■ WORK INSTRUCTION
Verbatim repeat, images excluded. Give each entry again as written.

(Stored items)
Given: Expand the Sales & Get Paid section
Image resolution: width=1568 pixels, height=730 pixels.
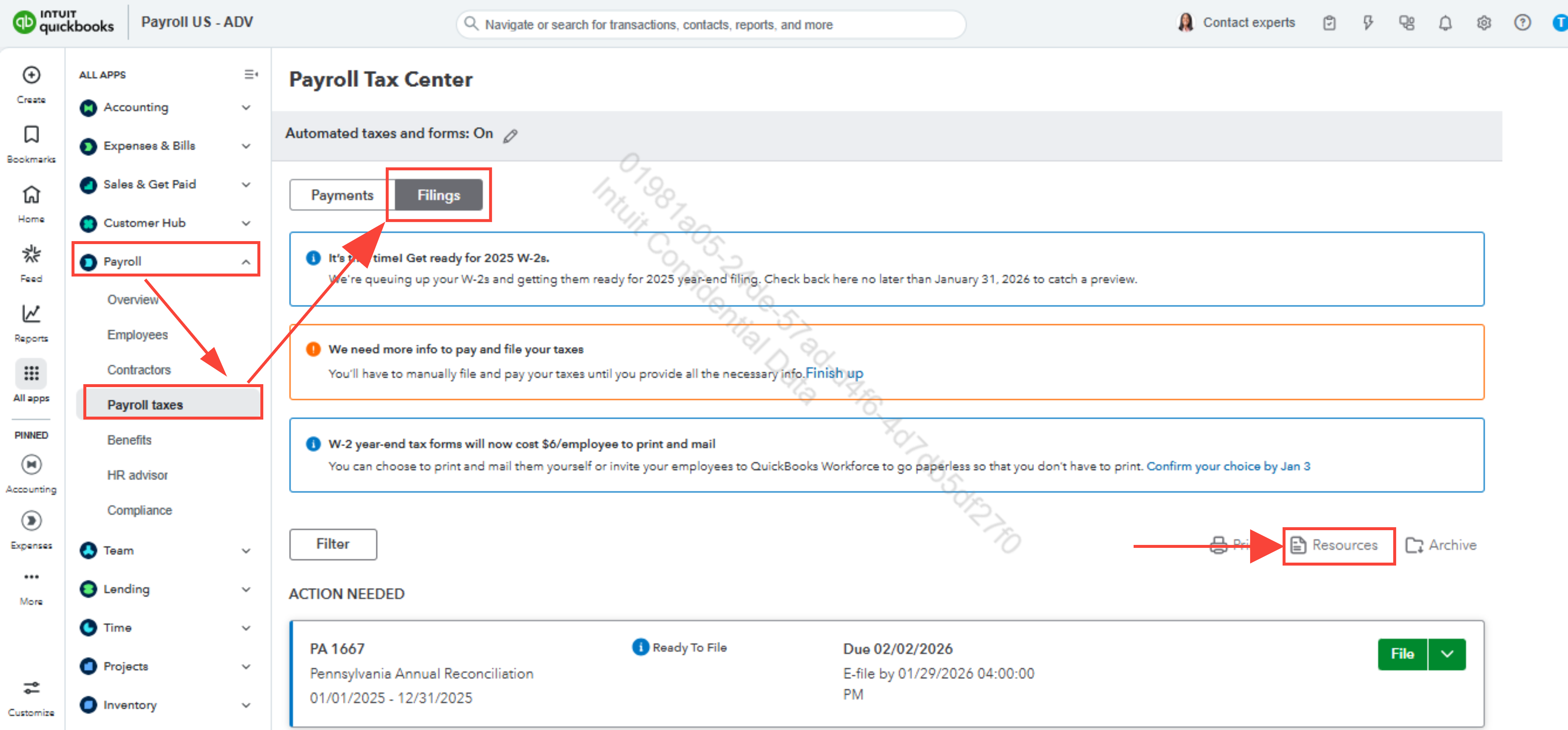Looking at the screenshot, I should point(245,185).
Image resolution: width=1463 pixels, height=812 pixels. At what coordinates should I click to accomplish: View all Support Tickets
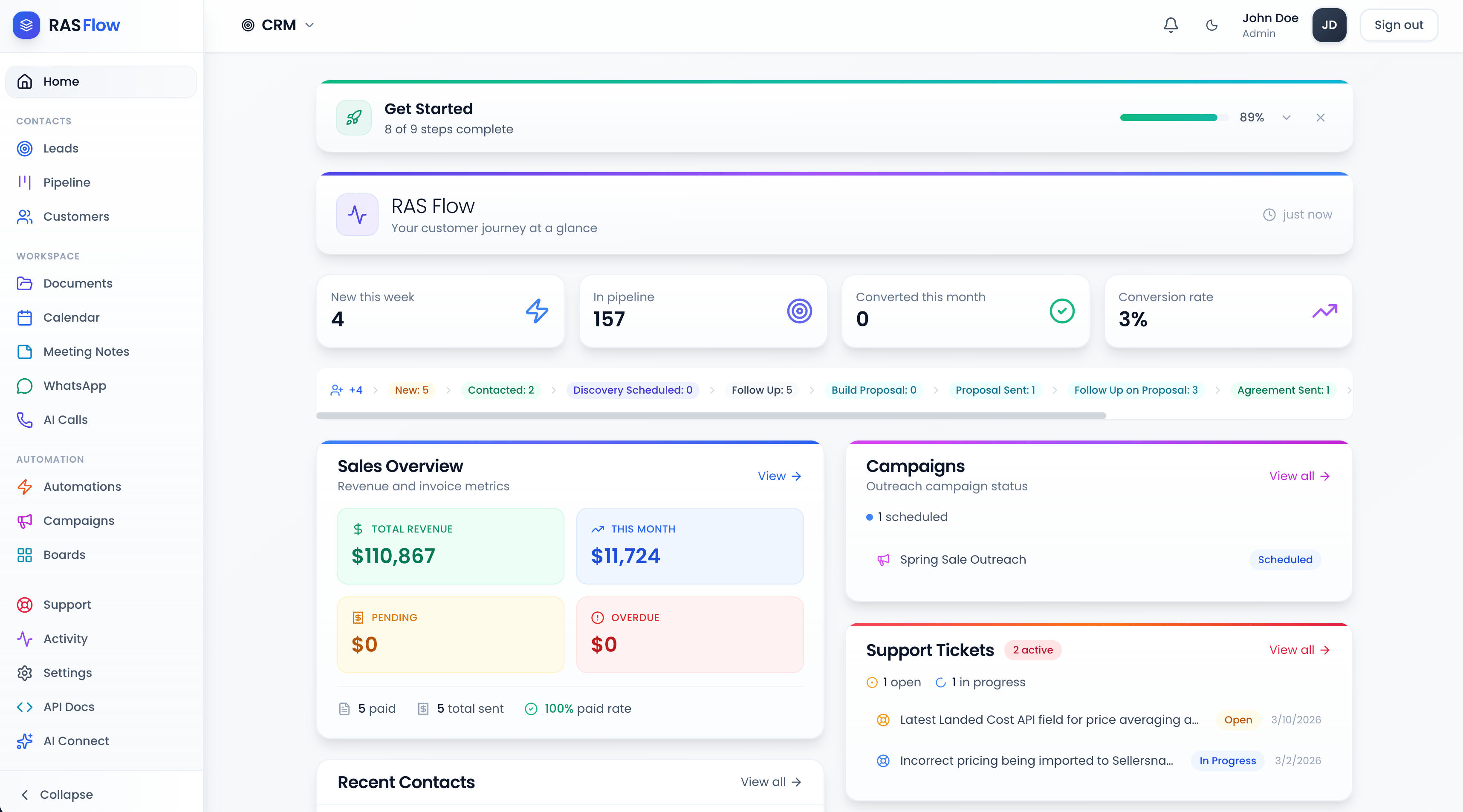click(1299, 650)
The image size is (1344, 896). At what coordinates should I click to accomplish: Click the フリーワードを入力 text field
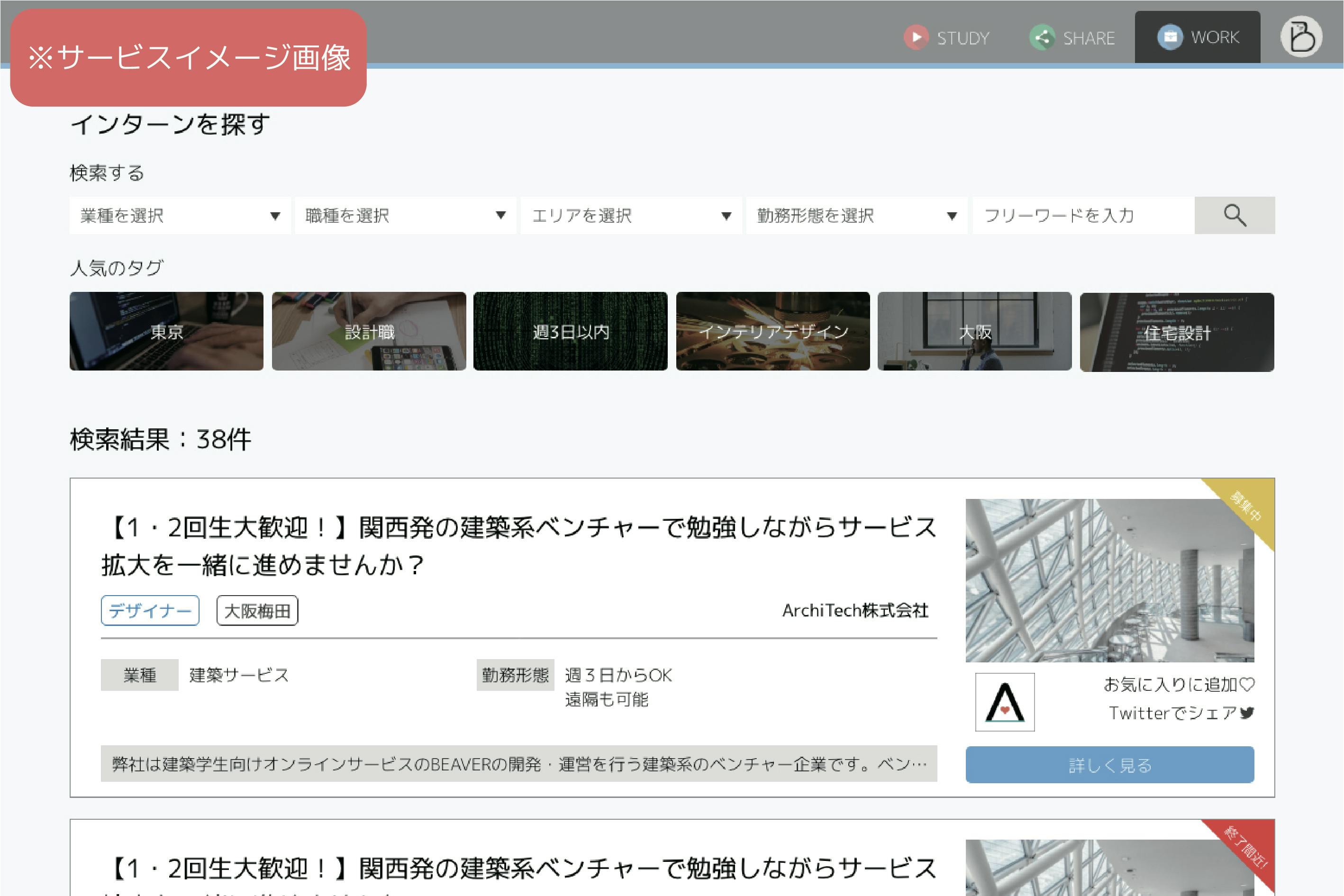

■ FINISHED EXERCISE
Given: Expand the Sales & Get Paid section
Image resolution: width=1568 pixels, height=730 pixels.
Looking at the screenshot, I should point(245,185).
Image resolution: width=1463 pixels, height=812 pixels. At what coordinates should I click to accomplish: View all Support Tickets
click(1299, 650)
The image size is (1344, 896). At what coordinates should I click to accomplish: Click the フリーワードを入力 text field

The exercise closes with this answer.